Inspecting Plugs at Parker Bell

While this may all seem obvious to the seasoned PAT Tester, we recently came across a “first” while doing our own PAT Testing here at Parker Bell. I was doing the PAT Testing in the Managing Directors office, and her fan heater was plugged into the wall. It was switched off at the plug, but plugged in none the less! In order to do the visual inspection, I went to unplug the plug from the wall socket, and to my horror the back of the plug came off in my hand!

I have been doing PAT Testing for over 15 years and never have I experienced the back of the plug coming off in my hand before. On removing the remainder of the plug from the wall. I continued with my visual inspection and can only assume that the thread in the main screw must have either perished or worn away. It’s hard to see inside, but the main screw is screwed into a plastic thread. I checked several of the other plug we had in appliances, and most of them had metal inserts where the main screw attached the front and the back of the plug.

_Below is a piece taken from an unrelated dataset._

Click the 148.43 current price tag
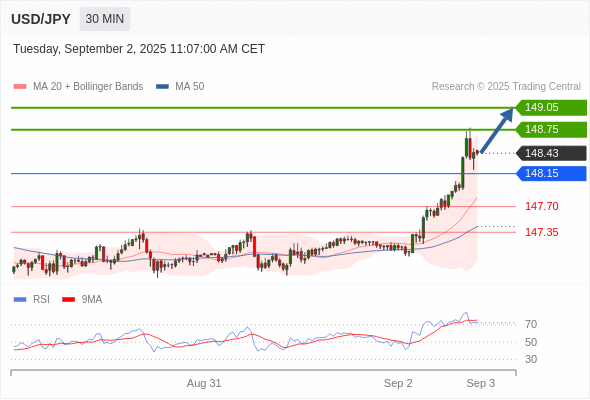 click(551, 153)
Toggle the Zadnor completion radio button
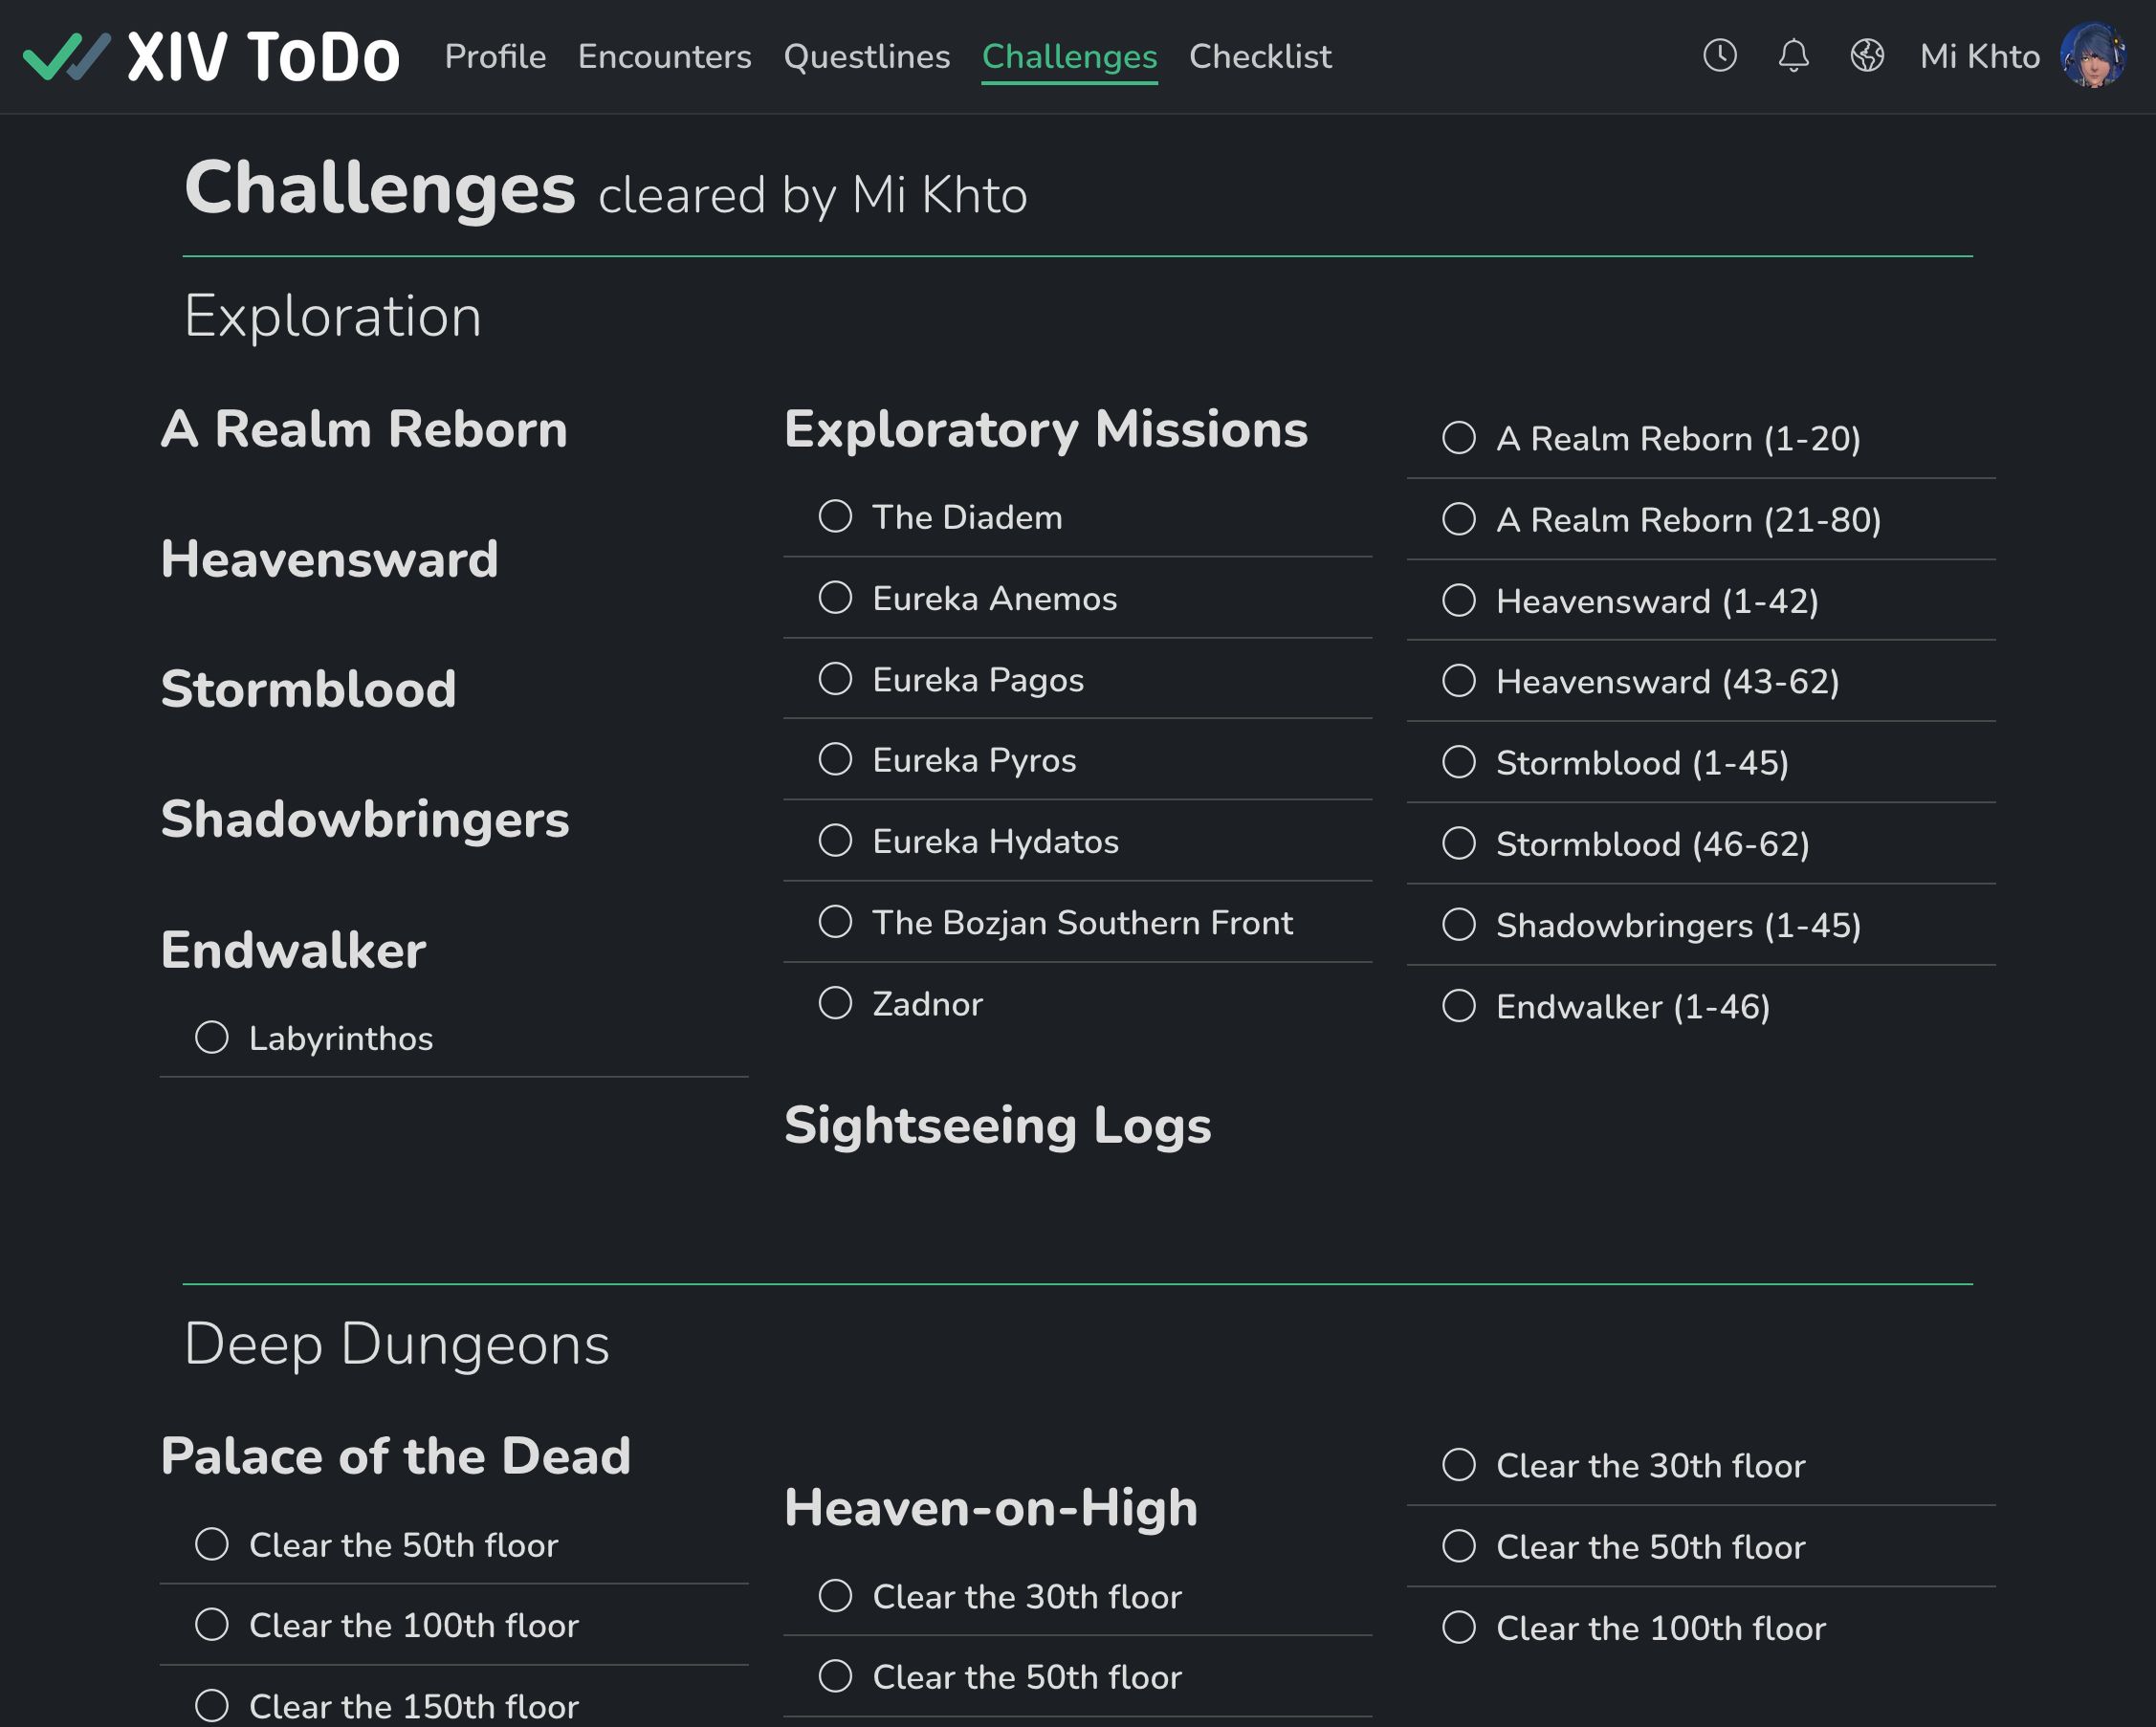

What was most concerning about this visual inspection was that the nature of the appliance was such that it was rarely moved around, it tended stay put. So why the plug failed it is difficult to tell.  The plug is manufacturer fitted, and shows the BSI kite mark and certificate number, so we assume it is legitimate. However, we will be making sure that from now on we only use plugs with a metal thread insert, so ensure there is a tight fit, which should reduce the chance of this happening.

Always something to learn when PAT Testing and inspecting plugs

I have replaced the plug with a new one, but it’s fair to say, that you still continue to learn, even after all these years of doing visual inspections. If you have any questions about visual inspections, or about PAT Testing in general, by all means give us a call on 01392 364933.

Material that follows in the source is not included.